Audio By Carbonatix
They have no visible tattoos or notable piercings, and their clothes are just clothes, unrent by strategic rips or tears. But looks aren’t everything: The members of the Carbon Dioxide Orchestra just like to make noise–actually, a kind of sculptural, engineered noise–and that’s how they distinguish themselves in Denver’s more-avant-garde-than-thou community of cutting-edge artists. CO2 is on the roster for the Denver Noise Festival, a two-night who’s-who sampling of the local noise community slated for this Friday and Saturday nights at the Bug Performance and Media Art Center.
“We’re two and a half old farts and two and a half young farts,” says LeRoy Jaramillo, who’s the main spokesman, if not the outright leader, of the group.
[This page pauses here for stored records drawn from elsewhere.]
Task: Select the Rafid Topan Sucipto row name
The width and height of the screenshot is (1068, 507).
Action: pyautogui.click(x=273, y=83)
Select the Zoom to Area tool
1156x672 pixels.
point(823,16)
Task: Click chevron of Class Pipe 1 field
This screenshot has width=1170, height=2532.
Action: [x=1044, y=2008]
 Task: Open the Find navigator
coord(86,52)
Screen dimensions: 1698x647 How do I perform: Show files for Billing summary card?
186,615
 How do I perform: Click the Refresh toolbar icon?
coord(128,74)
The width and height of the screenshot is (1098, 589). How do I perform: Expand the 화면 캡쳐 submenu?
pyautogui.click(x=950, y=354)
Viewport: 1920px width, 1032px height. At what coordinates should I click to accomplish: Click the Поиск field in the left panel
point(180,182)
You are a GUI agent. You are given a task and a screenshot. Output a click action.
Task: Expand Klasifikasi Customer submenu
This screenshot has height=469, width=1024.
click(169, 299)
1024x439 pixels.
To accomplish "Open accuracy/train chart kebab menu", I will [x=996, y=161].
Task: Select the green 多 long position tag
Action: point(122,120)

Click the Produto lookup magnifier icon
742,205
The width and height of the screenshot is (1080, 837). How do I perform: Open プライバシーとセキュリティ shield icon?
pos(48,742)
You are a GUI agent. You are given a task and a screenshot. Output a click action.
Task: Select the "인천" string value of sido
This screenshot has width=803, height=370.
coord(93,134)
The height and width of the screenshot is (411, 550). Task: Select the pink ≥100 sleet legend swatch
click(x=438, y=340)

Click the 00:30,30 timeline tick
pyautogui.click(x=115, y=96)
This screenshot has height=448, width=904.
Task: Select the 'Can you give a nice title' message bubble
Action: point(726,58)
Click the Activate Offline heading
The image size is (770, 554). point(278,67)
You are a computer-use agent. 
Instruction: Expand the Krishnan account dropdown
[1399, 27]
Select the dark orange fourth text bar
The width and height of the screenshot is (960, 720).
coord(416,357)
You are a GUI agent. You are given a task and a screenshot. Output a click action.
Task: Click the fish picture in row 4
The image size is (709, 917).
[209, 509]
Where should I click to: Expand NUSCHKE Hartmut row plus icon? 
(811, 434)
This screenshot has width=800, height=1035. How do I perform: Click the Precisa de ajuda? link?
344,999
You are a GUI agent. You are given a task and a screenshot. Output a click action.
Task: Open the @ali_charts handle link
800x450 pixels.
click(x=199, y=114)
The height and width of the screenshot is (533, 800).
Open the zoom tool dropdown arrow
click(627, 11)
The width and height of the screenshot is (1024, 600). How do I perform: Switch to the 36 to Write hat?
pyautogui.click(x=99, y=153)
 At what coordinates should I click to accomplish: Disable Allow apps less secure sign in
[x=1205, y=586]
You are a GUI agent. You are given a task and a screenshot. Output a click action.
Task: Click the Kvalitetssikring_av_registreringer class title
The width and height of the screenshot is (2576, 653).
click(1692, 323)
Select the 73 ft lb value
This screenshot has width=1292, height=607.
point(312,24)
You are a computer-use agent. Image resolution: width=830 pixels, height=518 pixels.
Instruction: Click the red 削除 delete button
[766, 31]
He contributes spoken-word segments to the orchestra’s repertoire, plays an electronically rigged violin–something he taught himself to do a couple of years ago–and occasionally cues the other noisicians with a wave of his bow. And then there’s Bill Valdez, whose instrument involves rubbing two cakes of dry ice against a suspended copper plate cut in the shape of a heart. The resulting sound is reminiscent of the screech of an ancient BMT subway car in the bowels of New York City: an eerie, acrid, echoing shriek that’ll give you the shivers even in the dog days of summer. “It’s not for the faint of heart,” notes Valdez. He also plays a length of respiratory-therapy tubing that he whips around in the air as if it were an Aboriginal bull-roarer, producing a ghostly, high-pitched moan.
Rounding out the ensemble are Dave Dickson, the technologist of the group, who manipulates effects pedals, electronic beats and samples; slide guitarist/didgeridoo guy Eduardo Mendez; and theremin player Victoria Lundy. It’s a weird mix of odd and not-so-odd instrumentation that somehow melds, resulting in noises both ethereal and subterranean.
Lundy knows of only one other theremin player in town, Geoff Cleveland of the Emergency Broadcast Players. “But I’m more into making music, and he’s more into effects,” she says. An odd electronic device played by moving one’s hands through the space between two electrodes, the theremin creates that unearthly, wavering, creature-feature whine used in ’50s sci-fi flicks to give the audience a chill. “It’s the ultimate fretless instrument,” Lundy says.
Dickson, an avant-garde composer who also organizes an ongoing noise series at Rebis Galleries, adds a formal facet to the ensemble by shaping the group’s improvisations into something more meaningful than a blob of sound for sound’s sake. Mendez, who’s almost self-deprecating about his dive-bombing guitar work, comes into his own when he honks on his didgeridoo, contributing to some delightfully spooky duets with Valdez’s plastic tubing.
These seemingly disparate aural gizmo-wielders interact to create something that sounds a lot like a strangely terrific, compelling bad dream–one you don’t know whether you want to wake up from or not. “A lot of free-form groups just make a wall of noise,” says Jaramillo. “They’re not trying to make music or to even attempt to make something out of the disparities.” Not so for the Carbon Dioxide Orchestra: For them, the noise is just the start of something beautiful.